There were a couple of decades when the crowds for Twins games would increase in August, even in losing seasons. Those were the days when the rural population was larger, the kitchen radio was stuck by grease on AM-830, and the entire Good Neighbor crew spent the day plugging their ballclub.

Heck, if you were lucky and came in from Lismore or Dalton or Hackensack, you might wind up on Randy Merriman’s “Fan in the Stands” pregame show.

There were also can’t lose promotions at Met Stadium, including Nuns Day and Campers Weekend. And even before Las Vegas came up with a spinoff, the younger and more rambunctious Twins followers had the slogan: “What happens on Campers Weekend, stays with Campers Weekend.”

This was when the metropolitan area basically ended at Hopkins to the west and Woodbury was 50 houses and cornfields to the east.
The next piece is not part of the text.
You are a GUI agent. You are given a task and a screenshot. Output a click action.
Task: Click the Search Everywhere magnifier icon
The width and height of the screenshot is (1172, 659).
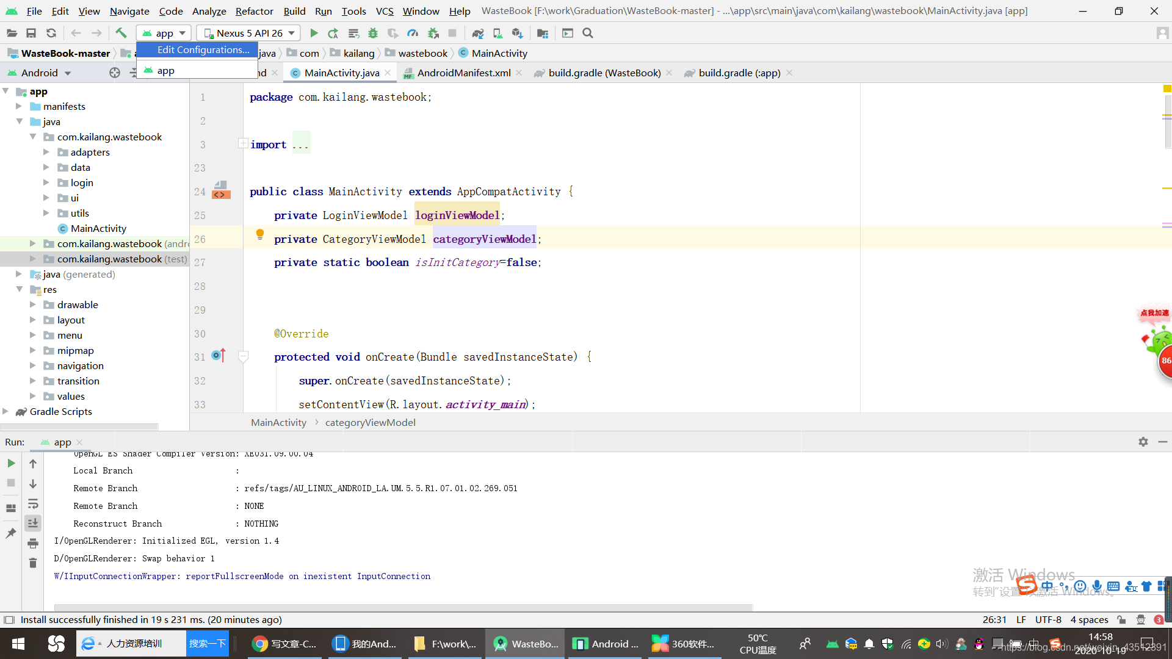[x=587, y=33]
The metropolitan area is now gigantic and those residents must carry the Twins at the gate, what with the rural folks who are living off agriculture now raising three kids on two sections rather than 10 on 220 acres.
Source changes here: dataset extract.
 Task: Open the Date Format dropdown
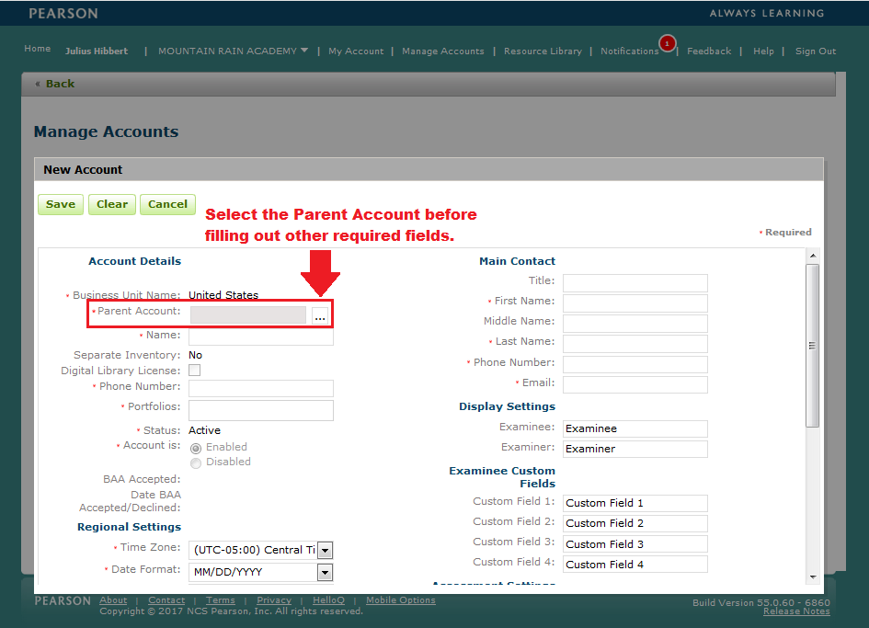pos(325,571)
Which brings us to Friday night’s game against the Kansas City Royals at beautiful Target Field, coming as it did after the home team departed nine days earlier following a 13-1 loss to the Boston Red Sox in a Wednesday matinee.
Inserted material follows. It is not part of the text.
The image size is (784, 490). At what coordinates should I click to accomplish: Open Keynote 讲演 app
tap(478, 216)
This dropped the Twins to 51-57, 12 games in arrears in the American League Central and on pace for the lowest attendance in the non-pandemic seasons since Target Field opened in 2010. Ah, what a year that was, 94-68, with attendance of 3,223,640, and a vision of glorious times ahead.

Finishing the 2011 season on a 19-50 collapse and the athletes celebrating on-field a last-day victory when they avoided 100 losses … that sort of changed the outlook.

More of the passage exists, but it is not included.